Od wklejania ciaglego emerge --info i wypytywania sie o konfiguracje, tak mamy wszystko jak na tacy.

To jest zawartosc pliku:

 *Quote:*   

> #!/bin/bash
> 
> #backup gentoo  by SoBaN ( soban@soban.pl )
> 
> # send file
> ...

  Jesli komus przychodzi do glowy, jaki konfig mozna dodac - ewentualnie co poprawic w skrypcie to prosze pisac  :Smile: 

[ot]Wszystkim bardzo dziekuje za pomoc i za pomysly.[/ot]

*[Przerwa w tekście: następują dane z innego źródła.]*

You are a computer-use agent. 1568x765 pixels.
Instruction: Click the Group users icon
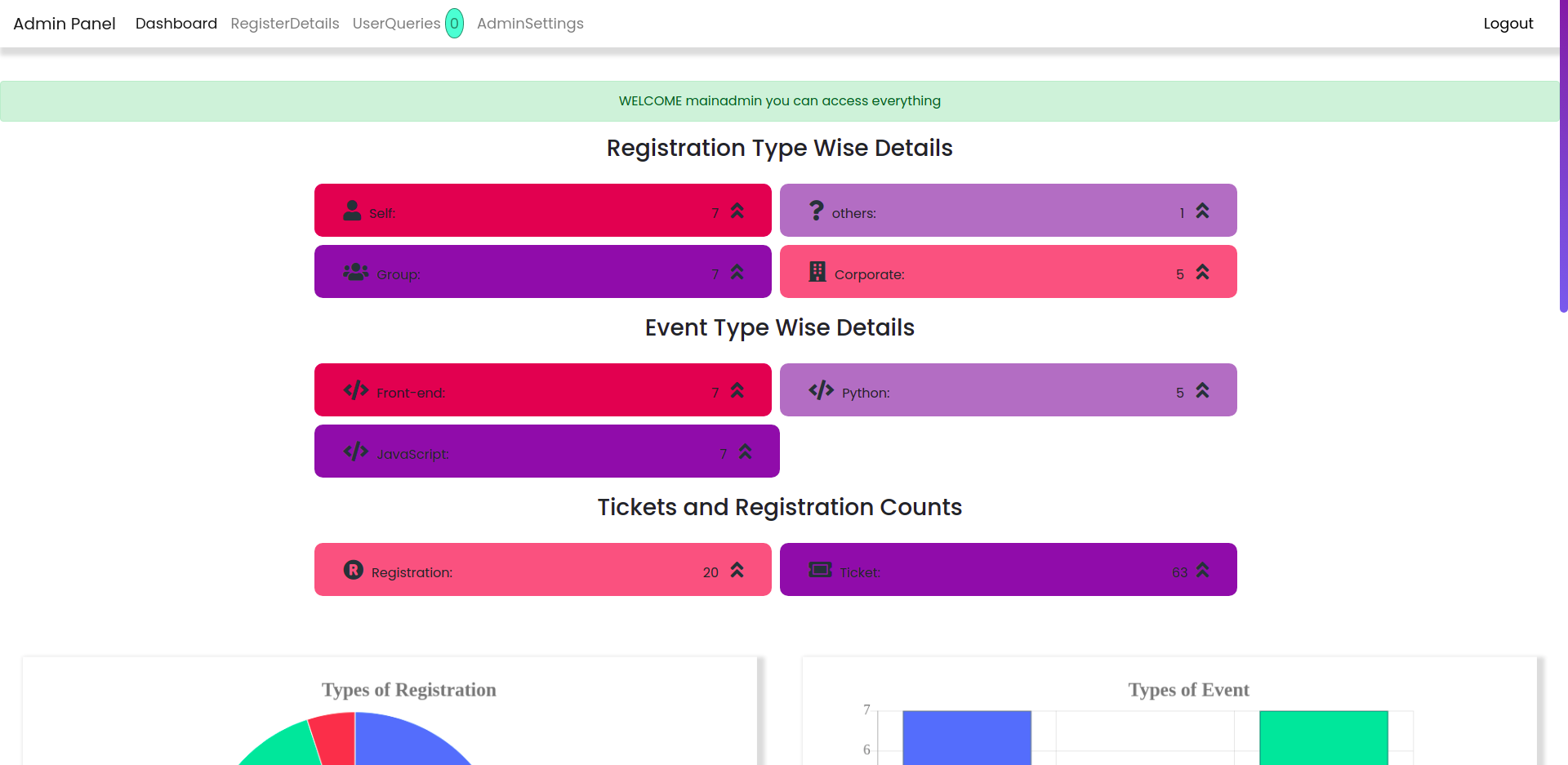[x=356, y=272]
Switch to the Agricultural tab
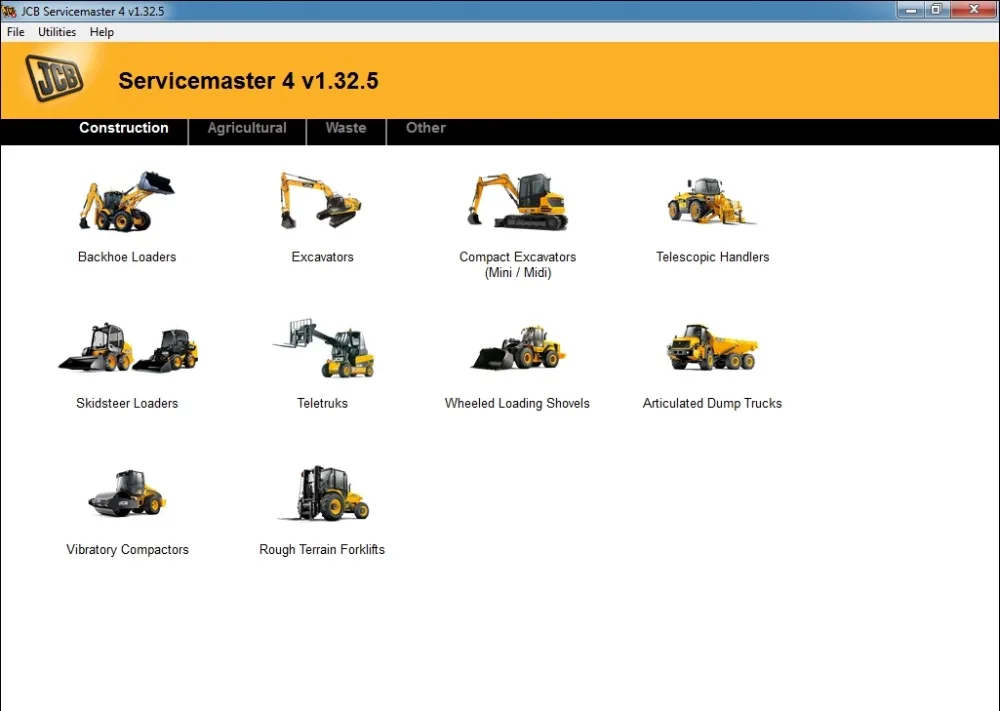This screenshot has width=1000, height=711. coord(246,129)
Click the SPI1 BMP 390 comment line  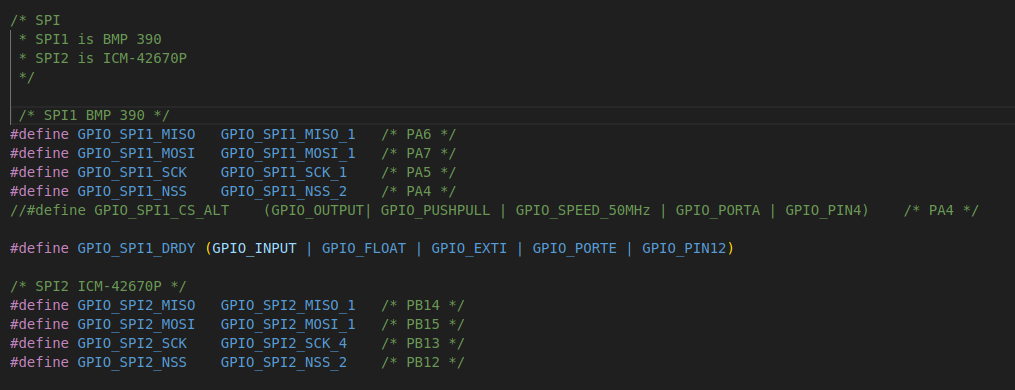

Mam nadzieje ze sie komus przyda.

----------

## mziab

Dlaczego nie wydzieliłeś powtarzającego się kodu do funkcji? Byłoby dużo zwięźlej z tym samym efektem. Poza tym, nie musisz używać pliku tymczasowego. Wystarczy użyć potoku. Te dwie rzeczy znacznie uprościłyby skrypt  :Wink: 

----------

## soban_

OK, poprawilem  :Smile:  jeszcze jakies sugestie lub konfigi (lspci bym dodal tez, ale wymaga uprawnien roota) do dodania? Zastanawiam sie tez, czy nie wyslac tego wszystkiego co zwraca skrypt - tak aby sprawa sie wlasciwie konczyla na dostaniu jednego linka. Ewentualnie zastanawiam sie nad zebraniem informacji o komputerze i wstawieniem tego do jednego pliku ktory poleci na stronke?

----------

## Kurt Steiner

Moved from Polskie forum (Polish) to Polish OTW.

----------

## lazy_bum

 *soban_ wrote:*   

> lspci bym dodal tez, ale wymaga uprawnien roota

 

o_O A w jakim to systemie wymaga roota?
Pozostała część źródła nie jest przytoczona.